What the task requires ▸
Print exactly the lines from the one that contains "Task: Click the retweet count number" through the final line of the entries below, both included, and nothing else; omit the pictures.
══════════════════════════════
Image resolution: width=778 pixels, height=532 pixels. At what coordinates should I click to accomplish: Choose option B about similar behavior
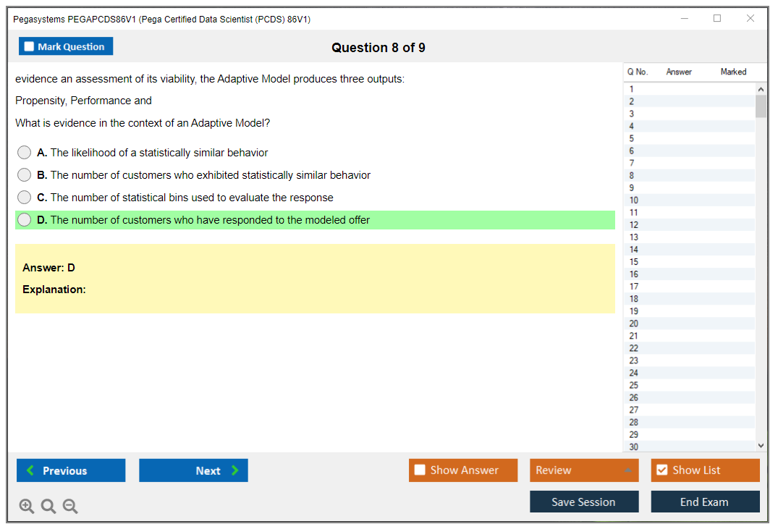(25, 175)
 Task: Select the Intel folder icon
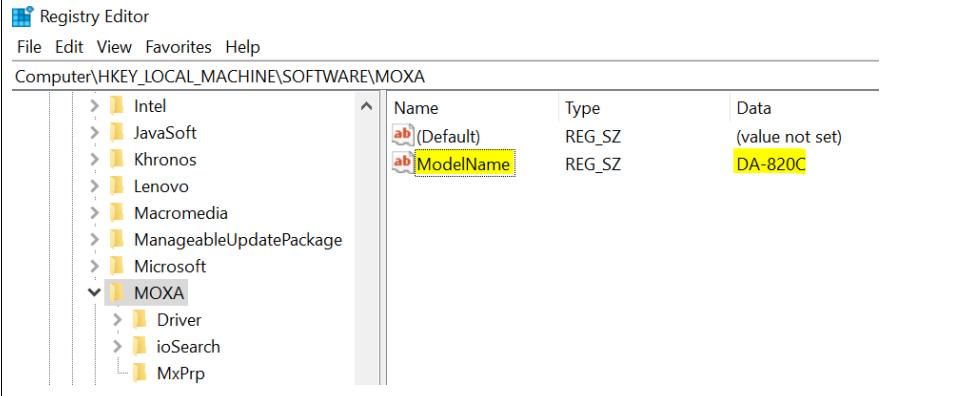[x=117, y=106]
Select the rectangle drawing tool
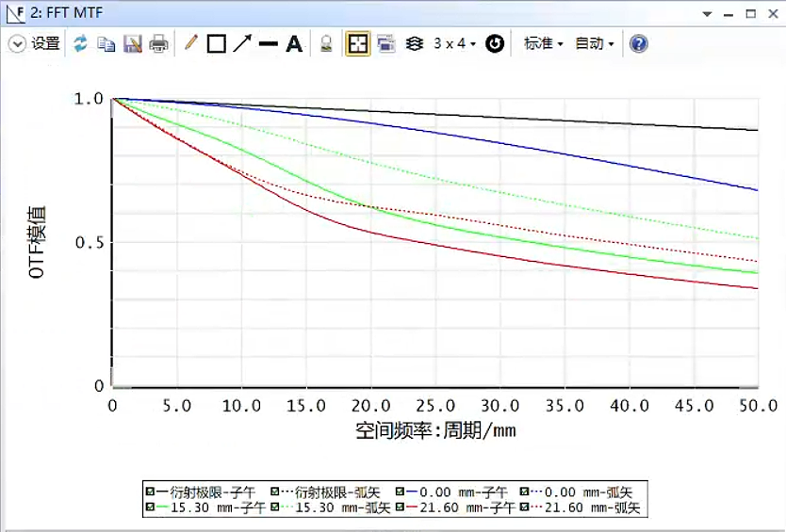 point(216,43)
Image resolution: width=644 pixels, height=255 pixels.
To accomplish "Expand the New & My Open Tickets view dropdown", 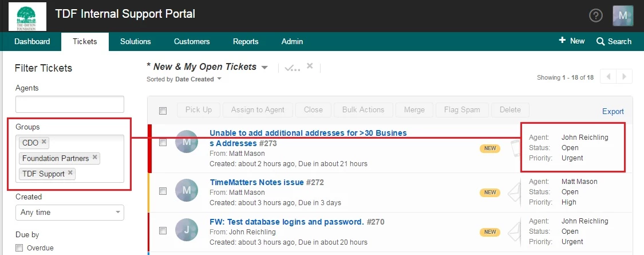I will (264, 68).

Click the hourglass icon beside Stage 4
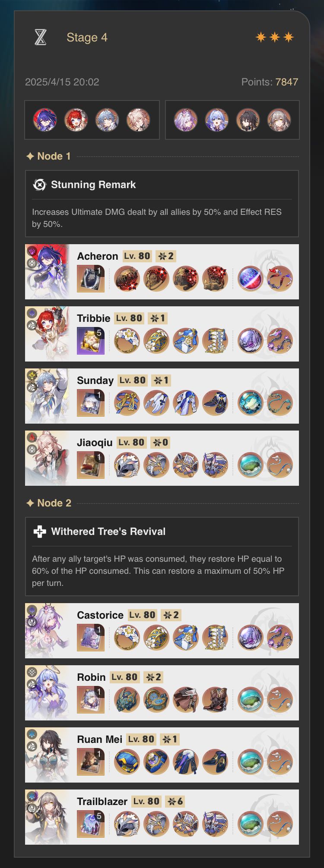pos(40,38)
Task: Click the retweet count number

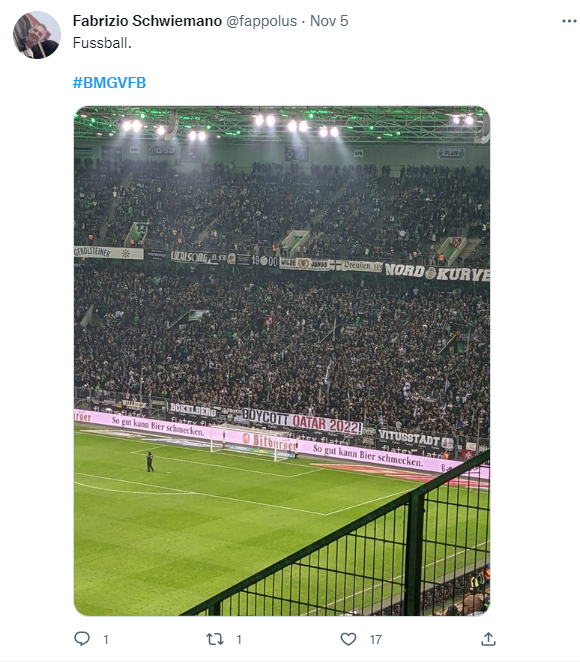Action: tap(239, 639)
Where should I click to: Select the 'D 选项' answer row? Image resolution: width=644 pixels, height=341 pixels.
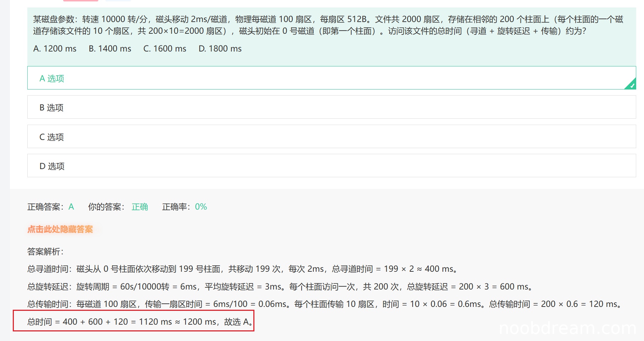[x=52, y=166]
══════════════════════════════
Solution to this exercise ▸
Task: Click the retweet count number

Action: tap(239, 639)
Where should I click to: Select the 'D 选项' answer row? Image resolution: width=644 pixels, height=341 pixels.
[x=52, y=166]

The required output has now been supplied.